• _Directions for this task_
Transcribe word for word the section of the records below that opens with the line containing "Open display language 使用语言列表(推荐) dropdown" and closes with the line containing "Where should I click to: Click the Pause"; drop every picture.

• _The input_
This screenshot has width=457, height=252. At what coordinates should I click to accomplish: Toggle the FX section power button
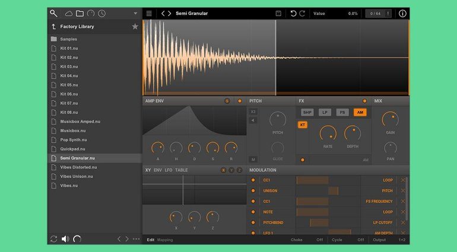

---

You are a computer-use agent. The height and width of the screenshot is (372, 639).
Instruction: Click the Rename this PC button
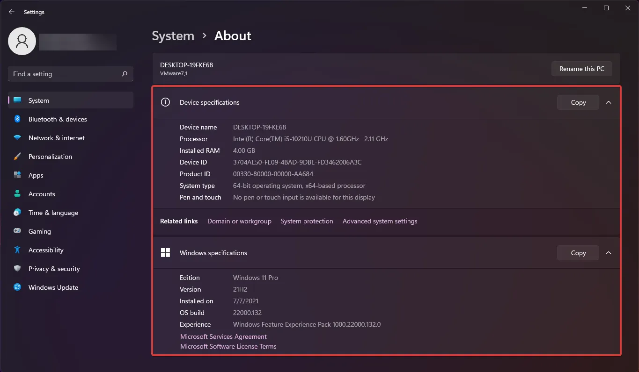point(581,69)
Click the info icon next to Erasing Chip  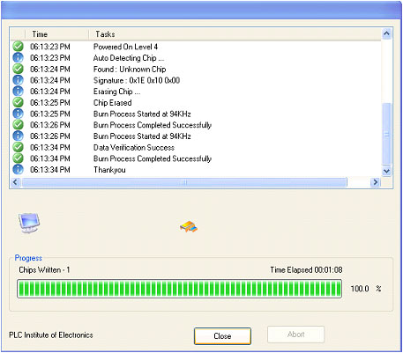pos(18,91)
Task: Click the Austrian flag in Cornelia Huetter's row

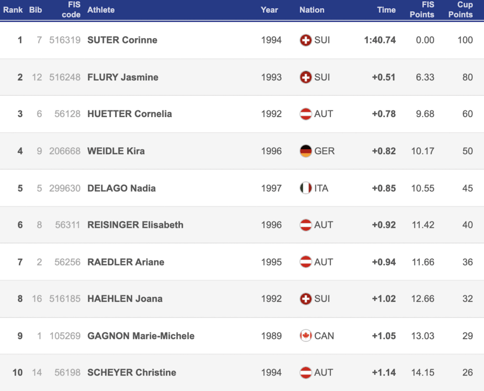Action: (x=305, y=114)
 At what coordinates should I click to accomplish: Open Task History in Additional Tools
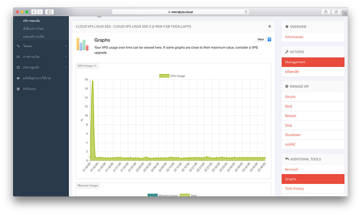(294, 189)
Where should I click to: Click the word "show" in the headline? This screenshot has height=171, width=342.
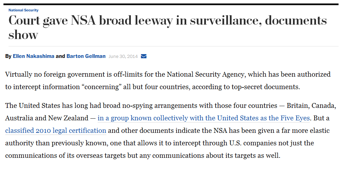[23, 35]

--

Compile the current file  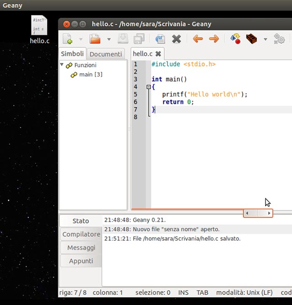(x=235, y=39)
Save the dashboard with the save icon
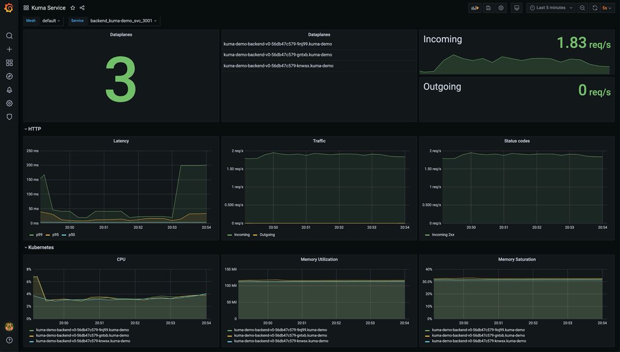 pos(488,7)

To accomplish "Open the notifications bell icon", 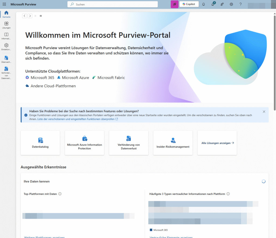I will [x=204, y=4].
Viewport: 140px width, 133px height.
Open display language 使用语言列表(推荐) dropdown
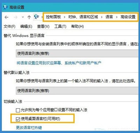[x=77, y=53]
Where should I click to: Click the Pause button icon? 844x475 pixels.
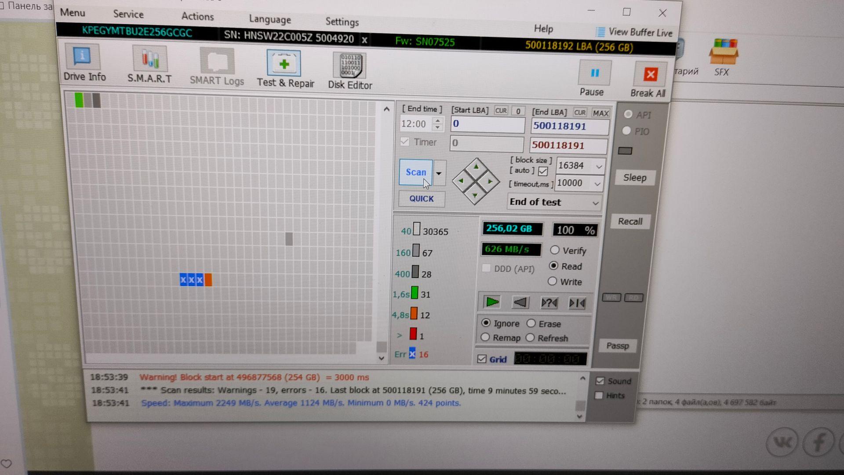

• _Result for this exercise_
Open display language 使用语言列表(推荐) dropdown
[x=77, y=53]
Where should I click to: Click the Pause button icon? 844x475 pixels.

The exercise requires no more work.